The expected answer is every line of the material that contains the word "will".
• • • • •
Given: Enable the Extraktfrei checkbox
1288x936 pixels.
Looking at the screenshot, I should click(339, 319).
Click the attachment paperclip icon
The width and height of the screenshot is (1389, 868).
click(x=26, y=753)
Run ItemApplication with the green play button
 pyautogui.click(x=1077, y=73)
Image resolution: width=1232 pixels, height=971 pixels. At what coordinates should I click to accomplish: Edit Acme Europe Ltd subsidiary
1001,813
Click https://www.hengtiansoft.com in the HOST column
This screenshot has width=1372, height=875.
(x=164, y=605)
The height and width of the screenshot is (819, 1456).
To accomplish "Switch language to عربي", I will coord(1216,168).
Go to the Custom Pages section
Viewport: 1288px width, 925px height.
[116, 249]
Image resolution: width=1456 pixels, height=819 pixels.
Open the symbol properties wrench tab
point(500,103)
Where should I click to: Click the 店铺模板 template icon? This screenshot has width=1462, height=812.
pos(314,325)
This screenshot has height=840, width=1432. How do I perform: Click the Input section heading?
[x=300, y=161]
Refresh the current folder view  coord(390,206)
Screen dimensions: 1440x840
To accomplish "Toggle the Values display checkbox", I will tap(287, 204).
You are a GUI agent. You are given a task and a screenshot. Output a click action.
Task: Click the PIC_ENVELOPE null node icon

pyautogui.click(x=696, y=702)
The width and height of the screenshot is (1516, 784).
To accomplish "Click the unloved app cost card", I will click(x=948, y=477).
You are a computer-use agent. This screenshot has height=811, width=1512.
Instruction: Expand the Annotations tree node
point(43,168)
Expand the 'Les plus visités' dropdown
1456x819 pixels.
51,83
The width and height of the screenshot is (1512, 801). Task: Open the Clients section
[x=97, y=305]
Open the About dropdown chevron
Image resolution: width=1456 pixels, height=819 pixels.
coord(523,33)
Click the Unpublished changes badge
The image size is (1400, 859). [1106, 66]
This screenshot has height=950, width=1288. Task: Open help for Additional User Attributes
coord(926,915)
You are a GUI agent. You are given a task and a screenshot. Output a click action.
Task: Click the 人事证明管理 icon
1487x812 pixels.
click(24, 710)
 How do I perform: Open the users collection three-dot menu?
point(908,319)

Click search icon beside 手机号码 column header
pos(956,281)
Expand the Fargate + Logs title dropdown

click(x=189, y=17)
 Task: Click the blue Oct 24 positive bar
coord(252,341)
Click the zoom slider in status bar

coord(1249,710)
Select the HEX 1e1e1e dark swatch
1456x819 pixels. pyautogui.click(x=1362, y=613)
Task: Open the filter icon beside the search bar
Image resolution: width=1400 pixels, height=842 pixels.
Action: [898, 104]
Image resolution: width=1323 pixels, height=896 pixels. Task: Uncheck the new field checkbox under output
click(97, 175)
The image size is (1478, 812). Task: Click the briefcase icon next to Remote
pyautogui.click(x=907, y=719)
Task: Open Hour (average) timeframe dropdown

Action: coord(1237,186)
• • • • •
● **Task response**:
To accomplish "Switch language to عربي", I will coord(1216,168).
To accomplish "Toggle the Values display checkbox", I will tap(287, 204).
To accomplish "Click the unloved app cost card", I will click(x=948, y=477).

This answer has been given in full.